Abstract
We reported evidence of heavily hydrated salt minerals present over
large areas of Europa's surface from analysis of reflectance spectra
returned by the Galileo mission near infrared mapping spectrometer
(NIMS) McCord et al., 1997a, b, 1998a, b. Here we elaborate on
this earlier evidence, present spatial distributions of these minerals,
examine alternate water-ice interpretations, expand on our hydrated-salts
interpretation, consider salt mineral stability on Europa, and discuss
the implications. Extensive well-defined areas on Europa show distinct,
asymmetric water-related absorption bands in the 1 to 2.5-mu m region.
Radiative transfer modeling of water ice involving different particle
sizes and layers at Europa temperatures does not reproduce the distinctive
Europa water bands. However, ice near its melting temperature, such
as in terrestrial environments, does have some characteristics of
the Europa spectrum. Alternatively, some classes of heavily hydrated
minerals do exhibit such water bands. Among plausible materials,
heavily hydrated salt minerals, such as magnesium and sodium sulfates,
sodium carbonate and their mixtures, are preferred. All Europa spectral
features are present in some salt minerals and a very good match
to the Europa spectrum can be achieved by mixing several salt spectra.

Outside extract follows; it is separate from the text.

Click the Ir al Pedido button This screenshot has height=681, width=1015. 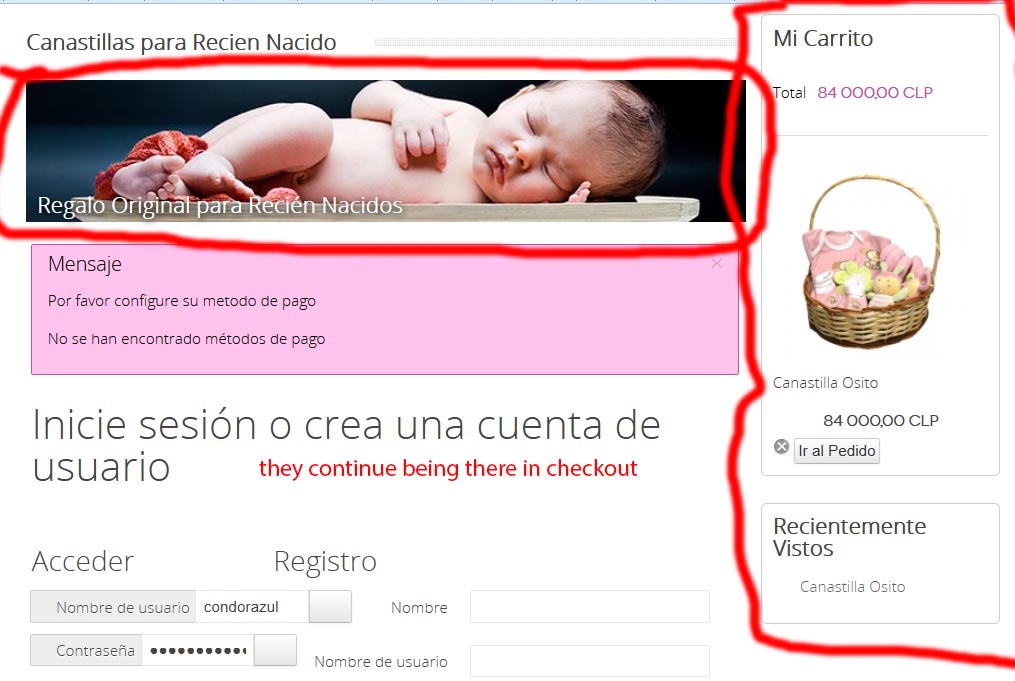836,451
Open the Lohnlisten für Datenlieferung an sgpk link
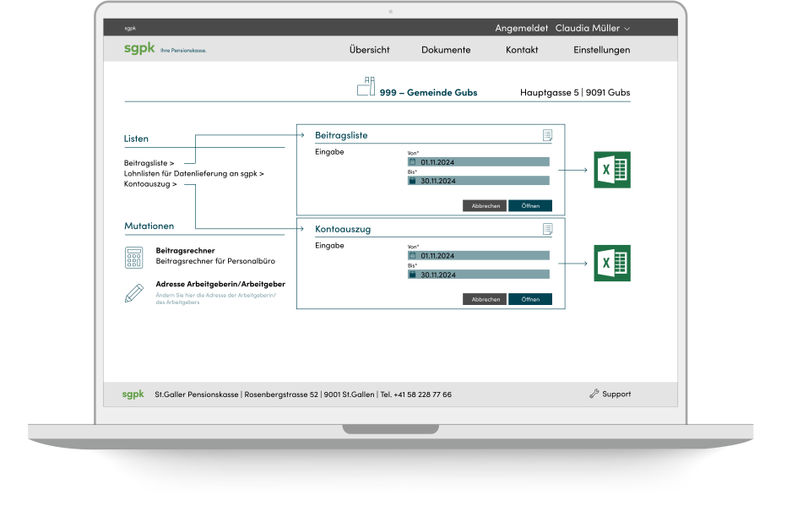Screen dimensions: 792x528 pos(193,173)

However, no single or mix of salt mineral spectra from the limited
library available has so far been found to perfectly match the Europa
spectrum in every detail. The material is concentrated at the lineaments
and in chaotic terrain, which are tectonically disrupted areas on
the trailing side. Since the spectrum of the material on Europa is
nearly the same everywhere so-far studied, the salt or salt-mixture
composition may be nearly uniform. This suggests similar sources
and processes over at least a near-hemispheric scale. This would
suggest that an extensive subsurface ocean containing dissolved salts
is the source, and several possible mechanisms for deposit emplacement
are considered. The hydrogen bonds associated with hydration of these
salts are similar or greater in strength and energy to those in pure
water ice. Thus, once on the surface, the salt minerals should be
as stable to disruption as water ice at the Europa temperatures,
and mechanisms are suggested to enhance the stability of both materials.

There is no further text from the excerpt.